SINGAPORE - The Government has narrowed its growth forecast for the year in view of the weaker global outlook and concerns over Brexit.
Singapore's economy is now expected to grow by 1 to 2 per cent, from 1 to 3 per cent, the Ministry of Trade and Industry (MTI) announced on Thursday (Aug 11).
In the second quarter, Singapore's gross domestic product (GDP) grew by 2.1 per cent on a year-on-year, unchanged from the first quarter. This is lower than the initial estimate of a 2.2 per cent year-on-year growth announced last month.
"The global economic outlook has weakened slightly since three months ago in May. The UK's vote in June to leave the European Union has dampened and also added uncertainties to the global growth outlook.
"In line with this, most key economies, except for the US, are expected to see similar or slower growth in the second half of the year as compared to the first half of the year," MTI added in a statement.
On a quarter-on-quarter seasonally adjusted annualised basis, the economy expanded by 0.3 per cent, slightly faster than the 0.1 per cent growth in the preceding quarter.
MTI said the manufacturing sector grew by 1.1 year-on-year in the second quarter, reversing the 0.5 per cent decline in the first quarter. The growth was largely supported by an increase in the output of the biomedical manufacturing and electronics clusters.
Growth in the construction sector moderated to 3.3 per cent year-on-year, from 4.0 per cent in the first quarter, weighed down by a decline in private sector construction works.
The wholesale & retail trade sector expanded by 2.2 per cent year-on-year, a pullback compared to the 2.9 per cent growth in the previous quarter. MTI said the growth was driven by both the wholesale trade and retail trade segments, with the latter bolstered by motor vehicle sales.
The finance and insurance sector grew by 0.8 per cent year-on-year, owing to growth from the forex trading and insurance segments. However, this was slower than the 2.7 per cent growth in the previous quarter .
The business services sector recorded a slight contraction of 0.2 per cent on a year-on-year basis, compared to the 0.1 per cent growth in the first quarter.
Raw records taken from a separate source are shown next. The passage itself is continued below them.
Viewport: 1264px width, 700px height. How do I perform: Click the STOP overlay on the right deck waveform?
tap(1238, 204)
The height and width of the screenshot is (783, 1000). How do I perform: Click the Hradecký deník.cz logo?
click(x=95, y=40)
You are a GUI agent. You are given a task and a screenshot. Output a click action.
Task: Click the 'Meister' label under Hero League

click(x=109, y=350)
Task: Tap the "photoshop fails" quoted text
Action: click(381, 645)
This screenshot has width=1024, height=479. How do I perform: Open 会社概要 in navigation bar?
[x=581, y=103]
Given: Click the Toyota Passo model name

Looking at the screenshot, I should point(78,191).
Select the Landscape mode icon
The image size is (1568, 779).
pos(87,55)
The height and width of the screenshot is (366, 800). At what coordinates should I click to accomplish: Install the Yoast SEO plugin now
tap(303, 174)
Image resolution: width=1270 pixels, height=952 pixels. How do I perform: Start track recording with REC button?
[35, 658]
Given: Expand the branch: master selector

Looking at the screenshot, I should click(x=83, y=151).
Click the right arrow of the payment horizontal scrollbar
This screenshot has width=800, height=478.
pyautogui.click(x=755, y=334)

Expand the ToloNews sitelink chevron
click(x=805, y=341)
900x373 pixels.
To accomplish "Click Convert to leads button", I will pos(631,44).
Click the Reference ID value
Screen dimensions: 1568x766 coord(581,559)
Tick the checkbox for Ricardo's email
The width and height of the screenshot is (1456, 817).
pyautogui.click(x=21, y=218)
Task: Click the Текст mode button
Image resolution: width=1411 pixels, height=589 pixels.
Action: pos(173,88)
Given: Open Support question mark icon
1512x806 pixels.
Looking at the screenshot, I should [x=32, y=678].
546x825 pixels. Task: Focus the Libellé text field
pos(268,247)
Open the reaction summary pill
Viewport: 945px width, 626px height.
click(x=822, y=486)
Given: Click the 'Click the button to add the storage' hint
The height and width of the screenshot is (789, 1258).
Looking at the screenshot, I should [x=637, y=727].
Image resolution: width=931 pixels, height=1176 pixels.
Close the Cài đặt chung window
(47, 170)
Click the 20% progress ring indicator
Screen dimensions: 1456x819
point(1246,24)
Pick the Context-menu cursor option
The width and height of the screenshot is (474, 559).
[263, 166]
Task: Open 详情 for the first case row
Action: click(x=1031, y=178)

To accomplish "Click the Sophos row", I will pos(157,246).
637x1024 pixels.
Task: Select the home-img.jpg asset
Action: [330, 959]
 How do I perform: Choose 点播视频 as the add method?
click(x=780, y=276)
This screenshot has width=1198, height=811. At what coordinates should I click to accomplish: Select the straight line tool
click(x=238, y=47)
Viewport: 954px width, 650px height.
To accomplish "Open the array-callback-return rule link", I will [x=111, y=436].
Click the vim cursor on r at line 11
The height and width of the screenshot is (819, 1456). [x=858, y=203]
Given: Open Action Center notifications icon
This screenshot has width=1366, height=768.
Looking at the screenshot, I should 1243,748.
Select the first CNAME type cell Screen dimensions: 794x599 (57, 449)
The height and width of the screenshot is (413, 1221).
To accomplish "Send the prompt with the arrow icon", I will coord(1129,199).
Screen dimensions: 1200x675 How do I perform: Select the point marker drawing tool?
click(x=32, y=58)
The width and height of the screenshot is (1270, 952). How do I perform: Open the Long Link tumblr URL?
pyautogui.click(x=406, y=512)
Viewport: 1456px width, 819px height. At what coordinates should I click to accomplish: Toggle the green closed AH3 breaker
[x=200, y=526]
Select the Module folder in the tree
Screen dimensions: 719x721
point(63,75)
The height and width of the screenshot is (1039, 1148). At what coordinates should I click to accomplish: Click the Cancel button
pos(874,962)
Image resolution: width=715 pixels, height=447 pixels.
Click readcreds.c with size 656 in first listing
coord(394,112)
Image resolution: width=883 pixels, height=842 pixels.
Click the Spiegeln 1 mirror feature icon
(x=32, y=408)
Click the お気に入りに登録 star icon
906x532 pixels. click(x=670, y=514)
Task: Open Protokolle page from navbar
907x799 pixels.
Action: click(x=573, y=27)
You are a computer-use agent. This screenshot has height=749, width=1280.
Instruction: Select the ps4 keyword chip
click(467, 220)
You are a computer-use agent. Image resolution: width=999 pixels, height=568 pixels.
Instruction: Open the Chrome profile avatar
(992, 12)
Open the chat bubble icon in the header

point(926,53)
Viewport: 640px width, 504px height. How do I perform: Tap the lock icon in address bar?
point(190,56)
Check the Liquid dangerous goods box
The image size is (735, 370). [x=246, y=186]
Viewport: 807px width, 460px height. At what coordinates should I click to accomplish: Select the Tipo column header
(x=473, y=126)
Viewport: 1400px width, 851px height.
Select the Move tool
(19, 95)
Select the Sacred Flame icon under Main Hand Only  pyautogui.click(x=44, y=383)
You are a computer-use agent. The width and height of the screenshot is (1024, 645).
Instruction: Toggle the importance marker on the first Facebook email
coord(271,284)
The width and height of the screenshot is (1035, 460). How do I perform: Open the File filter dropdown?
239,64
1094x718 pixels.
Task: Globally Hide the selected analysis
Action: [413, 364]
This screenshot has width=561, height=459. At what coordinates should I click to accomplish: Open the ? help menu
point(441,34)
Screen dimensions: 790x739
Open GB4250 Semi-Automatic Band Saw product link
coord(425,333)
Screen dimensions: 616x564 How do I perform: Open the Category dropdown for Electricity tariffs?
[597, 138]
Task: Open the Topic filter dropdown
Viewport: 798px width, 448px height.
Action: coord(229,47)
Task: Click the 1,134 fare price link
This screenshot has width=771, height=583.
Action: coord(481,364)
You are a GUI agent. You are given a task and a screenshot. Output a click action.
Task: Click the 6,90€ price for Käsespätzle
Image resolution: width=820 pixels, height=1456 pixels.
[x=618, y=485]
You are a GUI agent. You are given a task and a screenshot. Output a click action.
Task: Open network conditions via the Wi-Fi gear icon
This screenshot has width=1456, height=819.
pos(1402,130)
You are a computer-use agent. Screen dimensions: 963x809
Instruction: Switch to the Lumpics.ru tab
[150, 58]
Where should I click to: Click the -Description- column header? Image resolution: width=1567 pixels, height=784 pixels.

This was largely due to weaker performance in the real estate segment.
Meanwhile, Singapore's central bank flagged no change in its current zero appreciation policy for the Singapore dollar.
Ms Jacqueline Loh, deputy managing director of the Monetary Authority of Singapore (MAS), said a media briefing on Thursday: "The current stance of monetary policy remains appropriate for overall macro economic conditions in 2016. The narrowed growth forecast range for Singapore 2016 GDP growth falls within the planning parameters of MAS's April monetary policy decision.
"So in line with the subdued external outlook, expected growth of 1-2 per cent for this year, core inflation is expected to rise gradually and trend towards a historical average of close to 2 per cent over 2017."